While in New York, Suesse studied piano under Alexander Siloti, Franz Liszt's last surviving pupil. She studied composition under Rubin Goldmark, one of George Gershwin's teachers, and spent three years studying with Nadia Boulanger after World War II. In 1931, bandleader Paul Whiteman commissioned her to write "Concerto in Three Rhythms." In early 1932, she recorded a piano roll of the Sammy Fain and Irving Kahal popular tune "Was That The Human Thing To Do" for the Aeolian Company's Duo-Art reproducing piano system. Beginning in 1930, Suesse formed a songwriting partnership with impresario Billy Rose that lasted into the 1940s. In 1936 Suesse lived in Fort Worth, Texas for three months to compose the score for Rose's Casa Mañana, the spectacular outdoor dinner theatre of the Fort Worth Frontier Centennial. With Rose and Irving Kahal she composed "The Night Is Young And You're So Beautiful," which won a fifth place on Your Hit Parade on the broadcast of February 6, 1937, and stayed on the program for six weeks. The Jan Garber, George Hall and Wayne King orchestras all recorded it in 1937, and in 1951 Ray Anthony's orchestra made it a hit again. On June 13, 1937 Amon G. Carter arranged for Billy Rose and Suesse to attend a dinner at the White House as guests of President and Mrs. Franklin D. Roosevelt. After dinner, music from Casa Mañana was performed by one of the show's stars, Everett Marshall. Subsequently, many songs were written with Rose, including "Yours For A Song", the theme of Billy Rose's Aquacade of the 1939 New York World's Fair. In the 1940s Suesse was Rose's staff composer for his legendary Diamond Horseshoe Revues. With lyricist E.Y. "Yip" Harburg Suesse wrote "Moon About Town" and "Missouri Misery", both published in 1934.
After her success in writing popular songs Suesse moved to Paris for three years to privately study composition with Nadia Boulanger. Boulanger accepted Dana as a student on the recommendation of the great orchestrator, and Suesse's tennis partner, Robert Russell Bennett.
On December 11, 1974, Suesse and her husband produced a symphony concert at Carnegie Hall, devoted exclusively to her compositions. On July 31, 1975, the Newport Music Festival presented four of her works in their concert series. A year after the Carnegie Hall concert, Suesse and her husband moved to the U.S. Virgin Islands. After her husband's death in 1981, she moved back to New York, the city where she had spent her most creative years. She took two apartments in the Gramercy Park Hotel and continued to write plays and songs for the theatre. Just before her death from a stroke on October 16, 1987, she was writing a new musical, putting the finishing touches on Mr. Sycamore, which had been optioned for off-Broadway, and was looking for a New York home for a straight play, Nemesis. On September 24, 2003, John McGlinn conducted the BBC Concert Orchestra in a performance of American music that included three compositions by Suesse.

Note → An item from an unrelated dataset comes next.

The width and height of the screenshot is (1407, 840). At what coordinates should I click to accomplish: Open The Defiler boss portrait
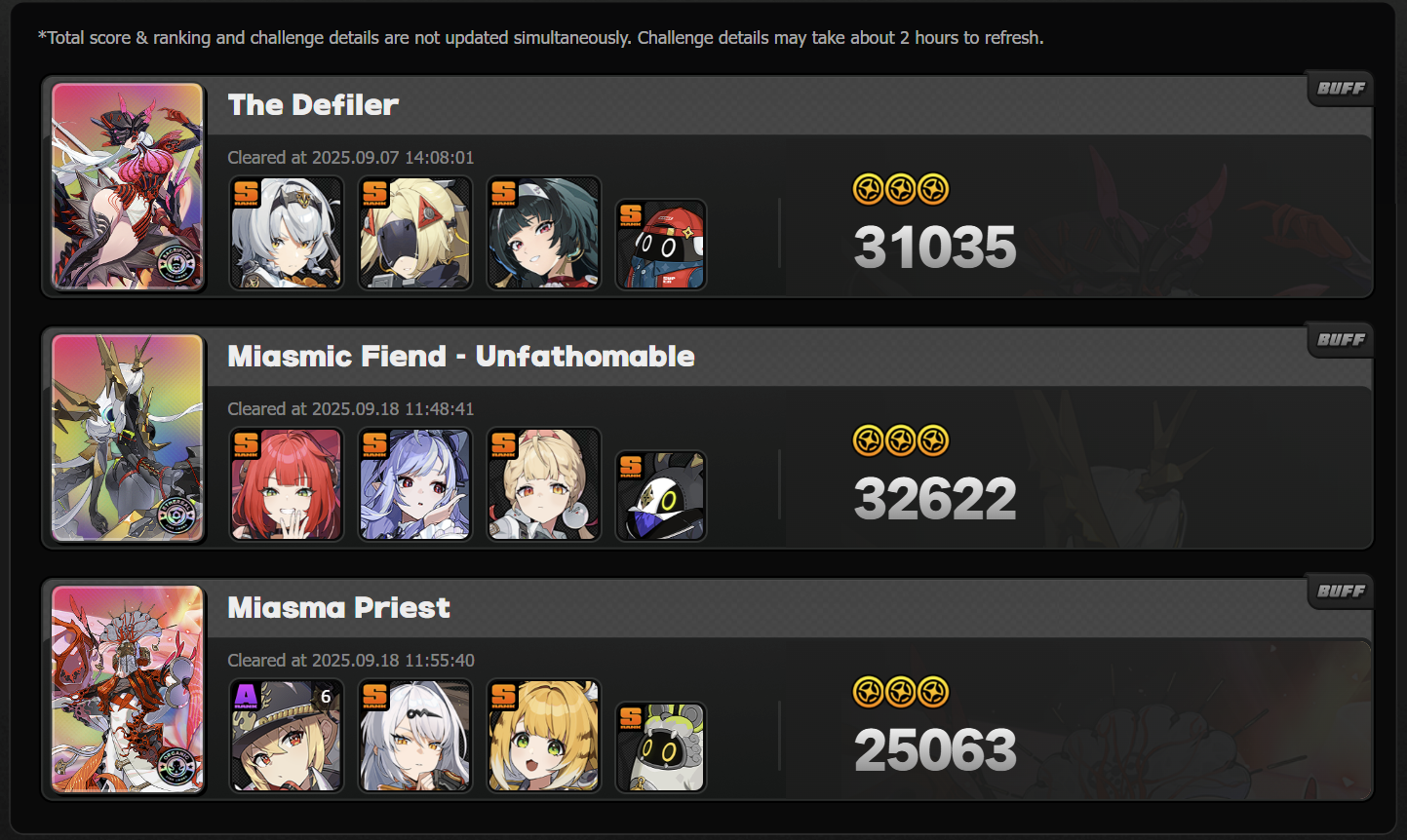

Dana Suesse's output includes many popular songs, short jazzy piano pieces, film scores and Broadway show tunes. Only her "serious" classical compositions are listed below.
Dana Suesse, on July 26, 1940, in Fauquier County, Virginia, married -year-old Courtney Burr , his second marriage. They divorced June 29, 1954. Suesse, on April 16, 1971, married businessman Charles Edwin Delinks, with whom she remained married until his death. Dana's father, Julius C. Suesse died January 16, 1942, in Chicago. Her mother, Nina and father were divorced. Nina, around 1930, married Robert Chave Stevens. Nina died February 15, 1975, in Niantic, Connecticut.